Distopya

Editörümüz İrem Sena Bülbül yazdı.

Distopya, Yunanca bir kelime olan ütopyanın tersidir. Ütopya; yani her şeyin muhteşem olduğu, insanların muntazam bir uyum içinde yaşadığı hayali bir evren. Distopyada ise bunun tam tersini görürüz. Baskı. Bunaltıcı bir ortam. Bir yönüyle sınırlandırılmış, bizden farklı insanlar. Dünya tersine dönmüş, görünmeyen bir el tarafından dengeler değişmiş, bütün kurallar değiştirilemez bir biçimde oluşturulmuş. Ve bütün bu kaosta; sürünün içerisinde bir şeylerin farkında olan, direnen, mücadele eden insan.


Peki, neden gelecekle ilgili güzel senaryolar izlemek ya da içimizi rahatlatacak kitaplar okumak varken karamsar olmayı tercih ederiz? Distopyalar günümüzde neden bu kadar rağbet görüyor? Bir distopya sever olarak, “karamsar geleceğin” bizi neden bu kadar çektiğini açıklamak istiyorum. Gelin bunu belli başlı eserleri inceleyerek anlamaya çalışalım.


Genel olarak bu tür eserlere göz attığımız zaman, toplum-birey uyuşmazlığını görüyoruz. Yapılan eylemler bireyin değil, toplumun çıkarını düşünerek yapılmalıdır. Bütün düzen, toplumun istikrarını sağlamaya yöneliktir. Bireylerin kendi içerisinde yaşadığı dünyalara izin verilmez, çünkü bireyin kendine yönelik her türlü davranışı toplum için birer tehdittir. Bu tür eserlerin bizi ilk çeken tarafı, “farklı” oluşlarıdır. Evet, okuduğumuz diğer eserlere benzemezler. Dünya artık normal bir yer olmaktan çıkmıştır, okuyucu kafasında bambaşka bir dünya tasarlamaya başlar. Kitaptaki dünya farklı olduğu için, oradaki terimleri anlamaya çalışır.

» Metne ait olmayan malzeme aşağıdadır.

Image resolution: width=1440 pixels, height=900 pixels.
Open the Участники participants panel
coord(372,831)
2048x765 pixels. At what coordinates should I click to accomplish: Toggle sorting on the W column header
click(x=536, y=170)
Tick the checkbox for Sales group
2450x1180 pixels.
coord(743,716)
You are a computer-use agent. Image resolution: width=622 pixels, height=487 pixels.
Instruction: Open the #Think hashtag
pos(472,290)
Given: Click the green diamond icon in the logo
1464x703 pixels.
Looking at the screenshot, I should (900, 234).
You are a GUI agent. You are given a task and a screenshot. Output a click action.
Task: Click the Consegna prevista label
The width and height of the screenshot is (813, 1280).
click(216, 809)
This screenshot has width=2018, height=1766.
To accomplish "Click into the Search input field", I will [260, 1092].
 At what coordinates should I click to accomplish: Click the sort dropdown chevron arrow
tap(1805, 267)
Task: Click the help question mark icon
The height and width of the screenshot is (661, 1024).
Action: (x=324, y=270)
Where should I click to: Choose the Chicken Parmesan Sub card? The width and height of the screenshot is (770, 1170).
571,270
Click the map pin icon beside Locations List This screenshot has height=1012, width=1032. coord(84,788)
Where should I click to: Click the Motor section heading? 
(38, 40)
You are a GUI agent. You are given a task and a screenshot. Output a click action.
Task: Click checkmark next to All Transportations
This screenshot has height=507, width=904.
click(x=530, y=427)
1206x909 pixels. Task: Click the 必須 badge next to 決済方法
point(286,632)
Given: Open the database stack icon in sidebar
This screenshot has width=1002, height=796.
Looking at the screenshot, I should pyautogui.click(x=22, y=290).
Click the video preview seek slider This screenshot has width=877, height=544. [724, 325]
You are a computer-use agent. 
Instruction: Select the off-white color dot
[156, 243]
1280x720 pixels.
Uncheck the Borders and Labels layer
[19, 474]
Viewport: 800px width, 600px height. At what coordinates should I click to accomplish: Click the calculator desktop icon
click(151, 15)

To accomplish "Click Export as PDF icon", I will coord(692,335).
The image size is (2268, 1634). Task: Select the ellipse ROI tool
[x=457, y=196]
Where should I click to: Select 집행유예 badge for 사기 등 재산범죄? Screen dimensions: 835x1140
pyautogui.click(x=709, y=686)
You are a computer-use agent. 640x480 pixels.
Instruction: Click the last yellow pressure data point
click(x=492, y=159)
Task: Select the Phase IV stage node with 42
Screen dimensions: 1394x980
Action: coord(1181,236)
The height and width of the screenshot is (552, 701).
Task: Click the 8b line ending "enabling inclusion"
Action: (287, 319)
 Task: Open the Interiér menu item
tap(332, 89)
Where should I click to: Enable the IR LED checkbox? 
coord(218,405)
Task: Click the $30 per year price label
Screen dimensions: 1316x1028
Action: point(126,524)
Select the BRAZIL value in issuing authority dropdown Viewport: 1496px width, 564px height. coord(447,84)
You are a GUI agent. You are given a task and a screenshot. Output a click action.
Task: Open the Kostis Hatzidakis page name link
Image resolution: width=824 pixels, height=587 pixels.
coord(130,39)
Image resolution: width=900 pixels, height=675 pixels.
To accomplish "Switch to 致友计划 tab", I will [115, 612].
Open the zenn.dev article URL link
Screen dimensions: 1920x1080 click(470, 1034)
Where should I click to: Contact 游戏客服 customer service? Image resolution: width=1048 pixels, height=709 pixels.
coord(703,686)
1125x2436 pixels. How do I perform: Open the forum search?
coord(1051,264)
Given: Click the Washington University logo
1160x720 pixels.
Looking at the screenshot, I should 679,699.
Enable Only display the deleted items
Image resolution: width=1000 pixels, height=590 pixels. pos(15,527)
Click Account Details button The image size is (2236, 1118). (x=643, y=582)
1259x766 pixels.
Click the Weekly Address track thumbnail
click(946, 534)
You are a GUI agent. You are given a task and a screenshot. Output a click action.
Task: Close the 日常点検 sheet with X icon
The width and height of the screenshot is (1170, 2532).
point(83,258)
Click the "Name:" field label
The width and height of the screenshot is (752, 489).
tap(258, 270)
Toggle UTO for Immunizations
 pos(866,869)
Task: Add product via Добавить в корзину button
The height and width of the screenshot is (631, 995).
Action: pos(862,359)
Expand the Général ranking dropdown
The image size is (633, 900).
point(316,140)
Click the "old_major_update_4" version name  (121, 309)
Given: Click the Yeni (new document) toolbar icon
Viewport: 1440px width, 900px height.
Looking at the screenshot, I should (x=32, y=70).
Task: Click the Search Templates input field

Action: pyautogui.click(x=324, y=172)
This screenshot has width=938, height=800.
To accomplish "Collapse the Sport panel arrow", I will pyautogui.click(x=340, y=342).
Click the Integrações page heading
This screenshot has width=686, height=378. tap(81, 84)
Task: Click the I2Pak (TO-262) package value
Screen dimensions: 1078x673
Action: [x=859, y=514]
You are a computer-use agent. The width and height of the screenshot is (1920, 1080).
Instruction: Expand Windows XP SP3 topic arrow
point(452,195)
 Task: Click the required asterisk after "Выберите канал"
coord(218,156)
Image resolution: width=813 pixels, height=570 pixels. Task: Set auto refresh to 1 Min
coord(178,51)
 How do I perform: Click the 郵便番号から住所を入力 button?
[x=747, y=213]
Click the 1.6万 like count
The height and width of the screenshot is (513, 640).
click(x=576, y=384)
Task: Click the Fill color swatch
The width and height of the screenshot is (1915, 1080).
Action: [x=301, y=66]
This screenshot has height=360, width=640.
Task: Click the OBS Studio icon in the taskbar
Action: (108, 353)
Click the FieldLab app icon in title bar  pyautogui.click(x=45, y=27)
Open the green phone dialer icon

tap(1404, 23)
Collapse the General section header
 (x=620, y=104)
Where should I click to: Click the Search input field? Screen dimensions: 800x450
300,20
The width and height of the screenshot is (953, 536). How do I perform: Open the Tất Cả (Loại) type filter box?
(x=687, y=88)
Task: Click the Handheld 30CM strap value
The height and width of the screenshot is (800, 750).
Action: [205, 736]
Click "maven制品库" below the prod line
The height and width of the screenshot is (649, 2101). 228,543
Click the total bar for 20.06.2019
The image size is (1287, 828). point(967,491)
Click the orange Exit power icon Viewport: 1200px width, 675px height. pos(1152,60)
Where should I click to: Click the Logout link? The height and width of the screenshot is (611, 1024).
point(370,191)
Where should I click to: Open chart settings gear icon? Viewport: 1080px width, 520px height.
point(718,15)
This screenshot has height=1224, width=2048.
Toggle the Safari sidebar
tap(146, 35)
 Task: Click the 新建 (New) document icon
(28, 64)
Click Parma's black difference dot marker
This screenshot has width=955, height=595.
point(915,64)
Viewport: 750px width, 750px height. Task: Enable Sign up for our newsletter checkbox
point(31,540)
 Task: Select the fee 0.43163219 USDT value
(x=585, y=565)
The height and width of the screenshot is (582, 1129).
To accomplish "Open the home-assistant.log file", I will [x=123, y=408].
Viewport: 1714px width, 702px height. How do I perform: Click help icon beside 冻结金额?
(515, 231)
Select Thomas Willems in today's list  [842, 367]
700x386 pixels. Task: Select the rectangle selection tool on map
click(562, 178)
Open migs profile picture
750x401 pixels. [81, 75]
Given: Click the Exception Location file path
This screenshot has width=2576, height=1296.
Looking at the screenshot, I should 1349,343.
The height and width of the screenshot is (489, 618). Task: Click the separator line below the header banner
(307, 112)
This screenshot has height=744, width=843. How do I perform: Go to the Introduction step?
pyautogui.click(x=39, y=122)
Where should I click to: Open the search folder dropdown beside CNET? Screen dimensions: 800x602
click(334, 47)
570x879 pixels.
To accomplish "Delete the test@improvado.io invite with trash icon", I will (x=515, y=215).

Bu alanda kült eser haline gelmiş 1984’ten örnekler verelim: çift düşün, düşünce suçu, düşünce polisi, buharlaştırılma, Büyük Birader… Bu terimleri öğrendikten sonra kahramanımızın nasıl bir dünyada çaba gösterdiğini fark ederiz.


Terimlerde de gördüğümüz gibi her şey, düşünceler bile, görünmeyen bir güç olan “Büyük Birader” tarafından gözetiliyordur. Eser kurulmaya başlanan bir toplumdan başlamaz, aksine bütün kurallar oluşturulmuş, toplum sindirilmiştir, böylece esere itiraz edemeyeceğimiz bir yerden başlamış oluruz. Toplumu tanıdıktan sonra, beklediğimiz o mükemmel hareket gelir ve o andan itibaren artık eserden kopamayız; çünkü direniş hareketi başlamıştır. Düşünmenin bile suç sayıldığı bir toplumda, cesaretli kahramanımız yazı yazmaya başlar: “‘Nasıl’ını anlıyorum, ‘neden’ini anlamıyorum.”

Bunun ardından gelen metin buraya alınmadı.